Es is a game of marked cards and a referee who not only supervises but also sets the rules: Xavier Niel, co-owner of “Le Monde” (and the magazines “Télérama” and “L’Obs”), owner of daily newspapers and of telecom provider Free, has made a very unfriendly request for M6’s frequency – knowing he won’t get it.
M6 is the most profitable TV channel in Europe, its profit margin is almost twenty percent. According to French law, no shareholder may hold more than 49 percent of the shares, the Bertelsmann subsidiary RTL has 48.26 percent. The merger with TF1, the largest private broadcaster in Europe, should create a media company that would be able to compete with the streaming platforms. The project failed due to the requirements of the Cartel Office, which would have meant the sale of one or the other station. According to the reasoning, the M6 and TF1 would have achieved a market share of 75 percent in TV advertising.

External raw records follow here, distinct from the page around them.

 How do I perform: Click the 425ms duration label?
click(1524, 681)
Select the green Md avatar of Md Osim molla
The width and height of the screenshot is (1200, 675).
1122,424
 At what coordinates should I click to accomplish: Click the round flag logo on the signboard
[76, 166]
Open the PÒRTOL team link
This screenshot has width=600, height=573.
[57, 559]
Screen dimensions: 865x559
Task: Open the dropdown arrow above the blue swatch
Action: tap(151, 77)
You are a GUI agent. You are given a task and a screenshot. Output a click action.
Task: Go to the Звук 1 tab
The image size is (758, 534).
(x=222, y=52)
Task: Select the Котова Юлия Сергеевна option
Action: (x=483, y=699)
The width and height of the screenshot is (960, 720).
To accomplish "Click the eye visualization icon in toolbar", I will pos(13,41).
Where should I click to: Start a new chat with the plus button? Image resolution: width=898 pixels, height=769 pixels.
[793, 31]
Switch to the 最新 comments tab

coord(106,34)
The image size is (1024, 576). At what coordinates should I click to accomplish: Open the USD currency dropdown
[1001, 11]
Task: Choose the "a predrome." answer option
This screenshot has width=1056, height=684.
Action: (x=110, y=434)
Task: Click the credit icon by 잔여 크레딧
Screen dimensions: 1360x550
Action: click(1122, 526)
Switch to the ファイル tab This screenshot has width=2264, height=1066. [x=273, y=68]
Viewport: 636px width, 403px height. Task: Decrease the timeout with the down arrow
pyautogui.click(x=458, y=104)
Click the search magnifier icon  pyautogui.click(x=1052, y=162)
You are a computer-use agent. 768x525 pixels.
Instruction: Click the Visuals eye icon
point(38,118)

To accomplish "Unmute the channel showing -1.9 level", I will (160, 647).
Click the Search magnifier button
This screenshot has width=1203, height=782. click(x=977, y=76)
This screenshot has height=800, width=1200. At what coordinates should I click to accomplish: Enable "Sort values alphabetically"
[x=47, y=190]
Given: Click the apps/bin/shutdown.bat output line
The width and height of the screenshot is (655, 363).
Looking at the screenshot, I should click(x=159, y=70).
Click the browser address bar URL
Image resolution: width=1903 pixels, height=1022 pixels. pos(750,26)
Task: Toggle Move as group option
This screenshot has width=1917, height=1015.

After the fiasco, Bertelsmann immediately began sales negotiations and received “sensational offers”. One of the best came from Xavier Niel, who started his career pirating decoders and the sex trade and was already in prison for pimping.
A separate project called “Six”
But the realization quickly dawned that a sale is as lengthy and complicated as a merger. And the renewal of the broadcasting license is due this spring. Bertelsmann broke off the negotiations again and announced that it did not want to sell at all. The renewal of the license is subject to the condition that there must be no change of ownership for five years.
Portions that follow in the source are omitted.